Flink1.9以后引入CatalogManager来管理Catalog和CatalogBaseTable,在执行DDL语句时将表信息封装为CatalogBaseTable存储在CatalogManager中。同时扩展了calcite的Schema接口使得Calcite在Validate阶段能够读取CatalogManager中的表信息。

2.CatalogTable写入

通过执行DDL语句,查看BlinkPlanner如何解析DDL语句,并存储到CatalogManamer中,重点查看如何解析protime as PROCTIME() 计算列的。

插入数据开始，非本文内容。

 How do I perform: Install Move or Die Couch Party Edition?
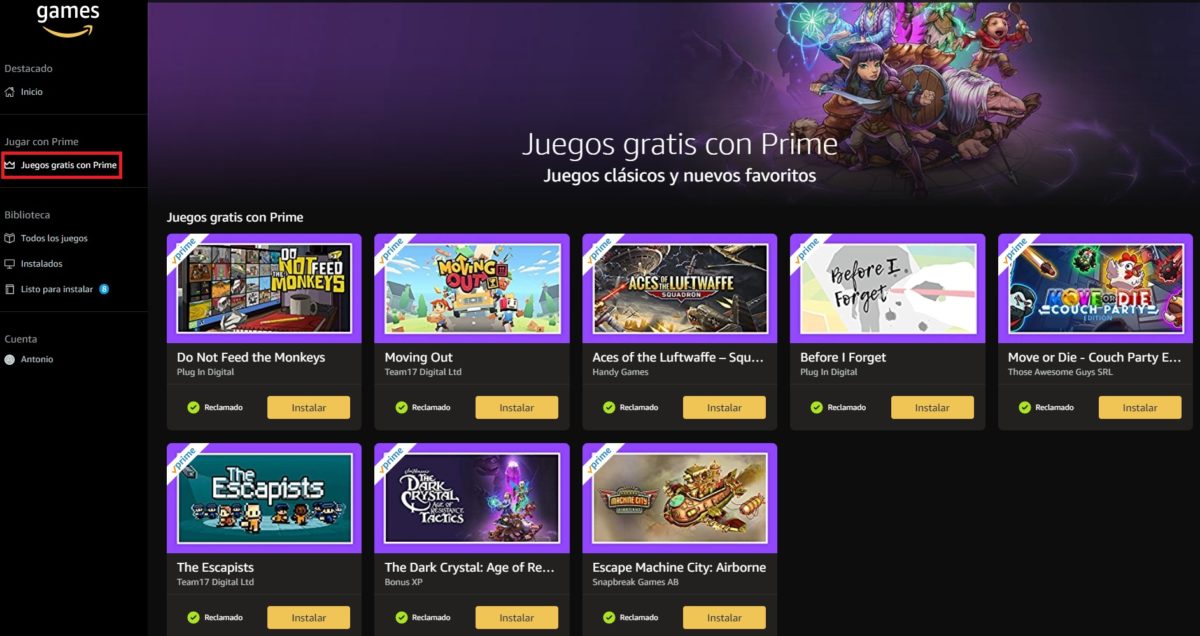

CREATE TABLE user_address (
     userId BIGINT,
     addressInfo VARCHAR,
     proctime AS PROCTIME()
) WITH (
  'connector' = 'kafka',
  'properties.bootstrap.servers' = 'localhost:9092',
  'topic' = 'tp02',
  'format' = 'json',
  'scan.startup.mode' = 'latest-offset'
 )

执行createCatalogTable调用链路。

org.apache.flink.table.api.internal.TableEnvironmentImpl#executeSql
    org.apache.flink.table.planner.delegation.ParserImpl#parse
        org.apache.flink.table.planner.operations.SqlToOperationConverter#convert
            org.apache.flink.table.planner.operations.SqlCreateTableConverter#convertCreateTable
                // 从SqlCreateTable语句中解析出CatalogTable
                org.apache.flink.table.planner.operations.SqlCreateTableConverter#createCatalogTable

从SqlCreateTable中提取TableSchema、表分区、主键、注释等信息,从而构建CatalogTableImpl。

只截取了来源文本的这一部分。